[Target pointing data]

# # #

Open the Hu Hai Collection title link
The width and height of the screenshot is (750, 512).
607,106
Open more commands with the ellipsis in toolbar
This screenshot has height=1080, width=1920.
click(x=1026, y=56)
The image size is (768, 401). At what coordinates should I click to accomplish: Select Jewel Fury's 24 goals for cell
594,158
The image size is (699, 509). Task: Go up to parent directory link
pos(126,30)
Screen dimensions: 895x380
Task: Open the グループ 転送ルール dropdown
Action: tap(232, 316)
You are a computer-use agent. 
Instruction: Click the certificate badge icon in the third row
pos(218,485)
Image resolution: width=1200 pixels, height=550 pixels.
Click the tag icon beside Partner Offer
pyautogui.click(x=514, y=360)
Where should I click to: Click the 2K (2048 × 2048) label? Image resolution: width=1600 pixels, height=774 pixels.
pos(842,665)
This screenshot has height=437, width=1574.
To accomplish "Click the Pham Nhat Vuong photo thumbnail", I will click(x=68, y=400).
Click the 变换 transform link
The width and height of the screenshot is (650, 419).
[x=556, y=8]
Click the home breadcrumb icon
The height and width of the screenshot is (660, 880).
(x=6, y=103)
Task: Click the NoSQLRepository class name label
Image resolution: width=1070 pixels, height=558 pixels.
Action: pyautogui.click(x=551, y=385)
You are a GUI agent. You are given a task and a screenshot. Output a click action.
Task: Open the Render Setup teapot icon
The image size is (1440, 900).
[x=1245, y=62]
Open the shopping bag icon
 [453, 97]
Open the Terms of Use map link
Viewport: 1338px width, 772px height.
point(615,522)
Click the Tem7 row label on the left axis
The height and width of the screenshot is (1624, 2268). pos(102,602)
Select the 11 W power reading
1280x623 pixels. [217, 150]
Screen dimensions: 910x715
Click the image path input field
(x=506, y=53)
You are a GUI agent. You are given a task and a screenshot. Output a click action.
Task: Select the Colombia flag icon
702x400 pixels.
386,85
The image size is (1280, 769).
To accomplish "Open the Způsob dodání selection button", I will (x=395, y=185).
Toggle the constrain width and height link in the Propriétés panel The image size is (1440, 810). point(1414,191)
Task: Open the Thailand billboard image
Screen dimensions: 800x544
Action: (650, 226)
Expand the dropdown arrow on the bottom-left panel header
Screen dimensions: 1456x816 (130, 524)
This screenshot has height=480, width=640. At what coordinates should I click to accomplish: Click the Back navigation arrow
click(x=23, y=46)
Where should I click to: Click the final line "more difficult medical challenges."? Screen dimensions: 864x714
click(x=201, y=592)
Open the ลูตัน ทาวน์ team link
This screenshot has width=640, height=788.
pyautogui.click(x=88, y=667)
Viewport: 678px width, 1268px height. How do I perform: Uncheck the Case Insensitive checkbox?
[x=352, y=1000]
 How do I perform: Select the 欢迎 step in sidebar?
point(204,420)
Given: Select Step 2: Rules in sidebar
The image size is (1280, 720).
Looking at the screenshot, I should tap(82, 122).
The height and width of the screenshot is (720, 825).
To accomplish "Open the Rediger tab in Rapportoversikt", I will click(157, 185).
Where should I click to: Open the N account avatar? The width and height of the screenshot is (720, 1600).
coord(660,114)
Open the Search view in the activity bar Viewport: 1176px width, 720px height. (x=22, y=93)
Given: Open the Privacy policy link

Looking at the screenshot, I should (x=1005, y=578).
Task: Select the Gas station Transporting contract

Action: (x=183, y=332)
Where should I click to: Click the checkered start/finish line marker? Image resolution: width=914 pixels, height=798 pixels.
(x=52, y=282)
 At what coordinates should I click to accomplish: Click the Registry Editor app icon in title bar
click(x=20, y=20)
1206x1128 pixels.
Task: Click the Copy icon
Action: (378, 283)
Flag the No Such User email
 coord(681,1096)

# # #

Task to carry out
Can you turn every line of the entries above into a Markdown table with the columns "No." and "Line", numbering the rows in order and leaving out blank lines?

Output
| No. | Line |
|---|---|
| 1 | Open the Hu Hai Collection title link |
| 2 | The width and height of the screenshot is (750, 512). |
| 3 | 607,106 |
| 4 | Open more commands with the ellipsis in toolbar |
| 5 | This screenshot has height=1080, width=1920. |
| 6 | click(x=1026, y=56) |
| 7 | The image size is (768, 401). At what coordinates should I click to accomplish: Select Jewel Fury's 24 goals for cell |
| 8 | 594,158 |
| 9 | The image size is (699, 509). Task: Go up to parent directory link |
| 10 | pos(126,30) |
| 11 | Screen dimensions: 895x380 |
| 12 | Task: Open the グループ 転送ルール dropdown |
| 13 | Action: tap(232, 316) |
| 14 | You are a computer-use agent.  |
| 15 | Instruction: Click the certificate badge icon in the third row |
| 16 | pos(218,485) |
| 17 | Image resolution: width=1200 pixels, height=550 pixels. |
| 18 | Click the tag icon beside Partner Offer |
| 19 | pyautogui.click(x=514, y=360) |
| 20 | Where should I click to: Click the 2K (2048 × 2048) label? Image resolution: width=1600 pixels, height=774 pixels. |
| 21 | pos(842,665) |
| 22 | This screenshot has height=437, width=1574. |
| 23 | To accomplish "Click the Pham Nhat Vuong photo thumbnail", I will click(x=68, y=400). |
| 24 | Click the 变换 transform link |
| 25 | The width and height of the screenshot is (650, 419). |
| 26 | [x=556, y=8] |
| 27 | Click the home breadcrumb icon |
| 28 | The height and width of the screenshot is (660, 880). |
| 29 | (x=6, y=103) |
| 30 | Task: Click the NoSQLRepository class name label |
| 31 | Image resolution: width=1070 pixels, height=558 pixels. |
| 32 | Action: pyautogui.click(x=551, y=385) |
| 33 | You are a GUI agent. You are given a task and a screenshot. Output a click action. |
| 34 | Task: Open the Render Setup teapot icon |
| 35 | The image size is (1440, 900). |
| 36 | [x=1245, y=62] |
| 37 | Open the shopping bag icon |
| 38 |  [453, 97] |
| 39 | Open the Terms of Use map link |
| 40 | Viewport: 1338px width, 772px height. |
| 41 | point(615,522) |
| 42 | Click the Tem7 row label on the left axis |
| 43 | The height and width of the screenshot is (1624, 2268). pos(102,602) |
| 44 | Select the 11 W power reading |
| 45 | 1280x623 pixels. [217, 150] |
| 46 | Screen dimensions: 910x715 |
| 47 | Click the image path input field |
| 48 | (x=506, y=53) |
| 49 | You are a GUI agent. You are given a task and a screenshot. Output a click action. |
| 50 | Task: Select the Colombia flag icon |
| 51 | 702x400 pixels. |
| 52 | 386,85 |
| 53 | The image size is (1280, 769). |
| 54 | To accomplish "Open the Způsob dodání selection button", I will (x=395, y=185). |
| 55 | Toggle the constrain width and height link in the Propriétés panel The image size is (1440, 810). point(1414,191) |
| 56 | Task: Open the Thailand billboard image |
| 57 | Screen dimensions: 800x544 |
| 58 | Action: (650, 226) |
| 59 | Expand the dropdown arrow on the bottom-left panel header |
| 60 | Screen dimensions: 1456x816 (130, 524) |
| 61 | This screenshot has height=480, width=640. At what coordinates should I click to accomplish: Click the Back navigation arrow |
| 62 | click(x=23, y=46) |
| 63 | Where should I click to: Click the final line "more difficult medical challenges."? Screen dimensions: 864x714 |
| 64 | click(x=201, y=592) |
| 65 | Open the ลูตัน ทาวน์ team link |
| 66 | This screenshot has width=640, height=788. |
| 67 | pyautogui.click(x=88, y=667) |
| 68 | Viewport: 678px width, 1268px height. How do I perform: Uncheck the Case Insensitive checkbox? |
| 69 | [x=352, y=1000] |
| 70 |  How do I perform: Select the 欢迎 step in sidebar? |
| 71 | point(204,420) |
| 72 | Given: Select Step 2: Rules in sidebar |
| 73 | The image size is (1280, 720). |
| 74 | Looking at the screenshot, I should tap(82, 122). |
| 75 | The height and width of the screenshot is (720, 825). |
| 76 | To accomplish "Open the Rediger tab in Rapportoversikt", I will click(157, 185). |
| 77 | Where should I click to: Open the N account avatar? The width and height of the screenshot is (720, 1600). |
| 78 | coord(660,114) |
| 79 | Open the Search view in the activity bar Viewport: 1176px width, 720px height. (x=22, y=93) |
| 80 | Given: Open the Privacy policy link |
| 81 | Looking at the screenshot, I should (x=1005, y=578). |
| 82 | Task: Select the Gas station Transporting contract |
| 83 | Action: (x=183, y=332) |
| 84 | Where should I click to: Click the checkered start/finish line marker? Image resolution: width=914 pixels, height=798 pixels. |
| 85 | (x=52, y=282) |
| 86 |  At what coordinates should I click to accomplish: Click the Registry Editor app icon in title bar |
| 87 | click(x=20, y=20) |
| 88 | 1206x1128 pixels. |
| 89 | Task: Click the Copy icon |
| 90 | Action: (378, 283) |
| 91 | Flag the No Such User email |
| 92 |  coord(681,1096) |